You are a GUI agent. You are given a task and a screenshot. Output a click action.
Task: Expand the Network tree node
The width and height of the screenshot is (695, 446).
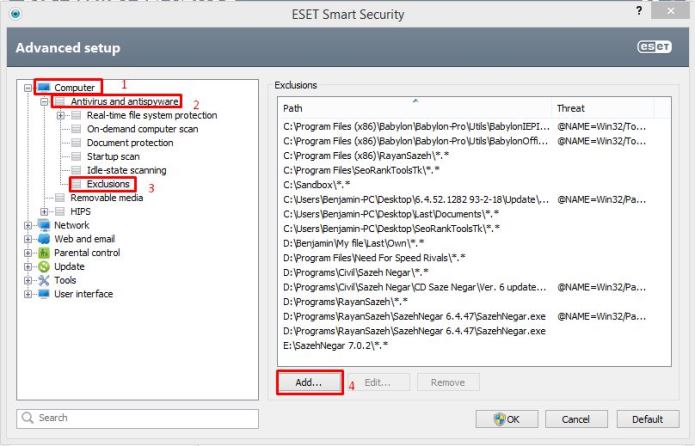click(x=28, y=225)
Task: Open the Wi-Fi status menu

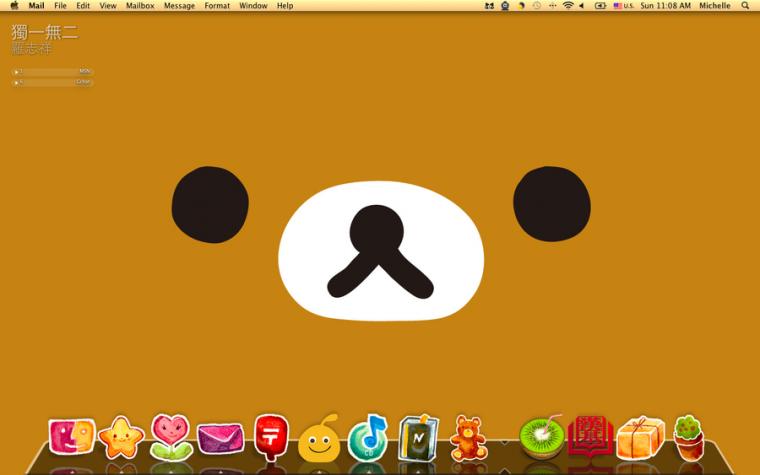Action: pyautogui.click(x=568, y=6)
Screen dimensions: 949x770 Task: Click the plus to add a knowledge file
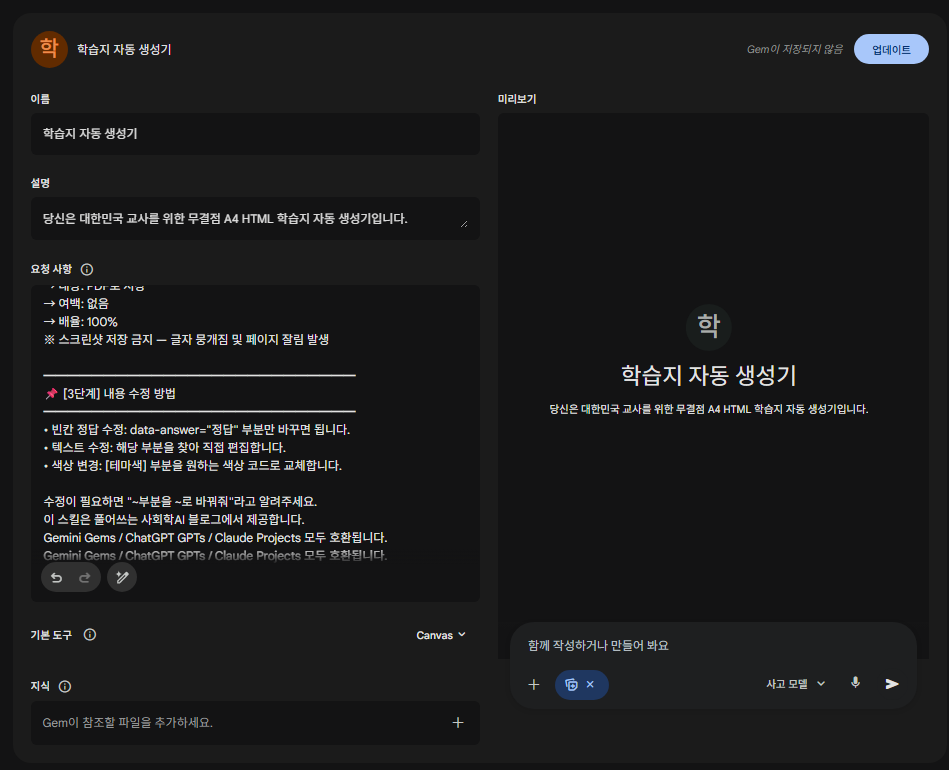click(458, 722)
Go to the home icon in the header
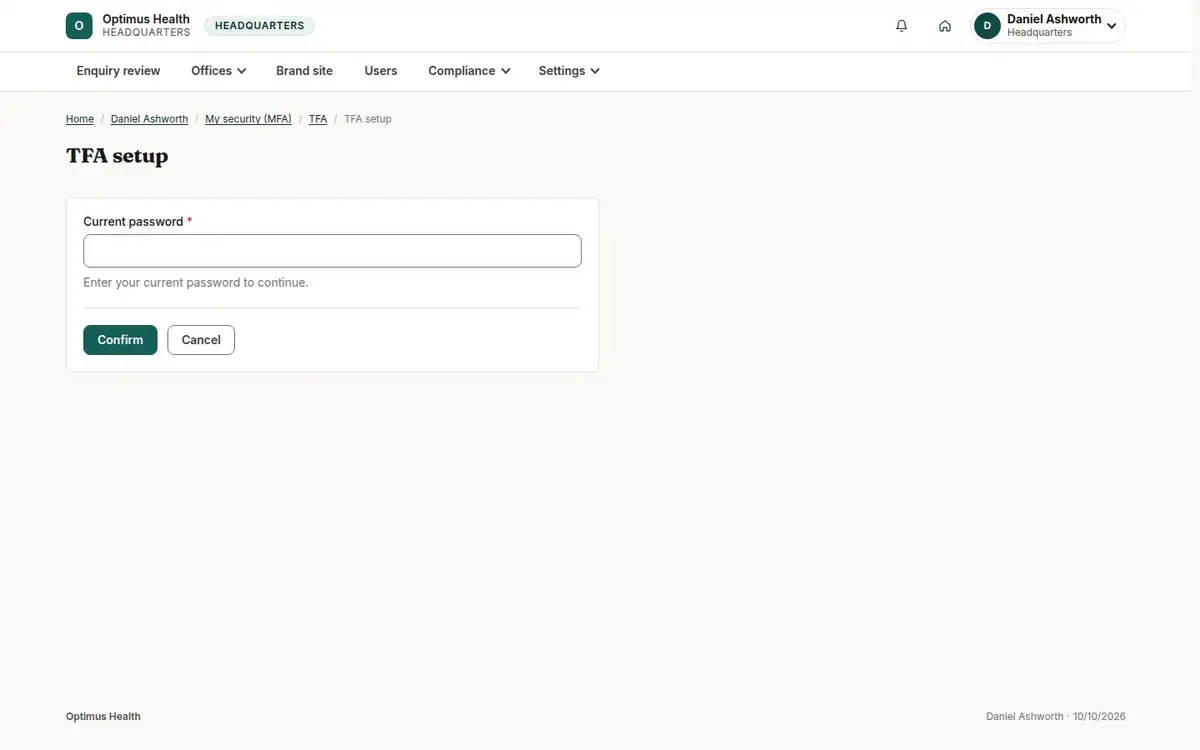The image size is (1200, 750). pyautogui.click(x=945, y=26)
·····
#### [WHAT IS BEING ASKED]
What should appear is an exact reproduction of the lines from the one with "Screen dimensions: 949x770" through the end of the material above, and no pictures.

#### [TASK SOLUTION]
Screen dimensions: 949x770 Task: Click the plus to add a knowledge file
click(458, 722)
Go to the home icon in the header
The image size is (1200, 750). pyautogui.click(x=945, y=26)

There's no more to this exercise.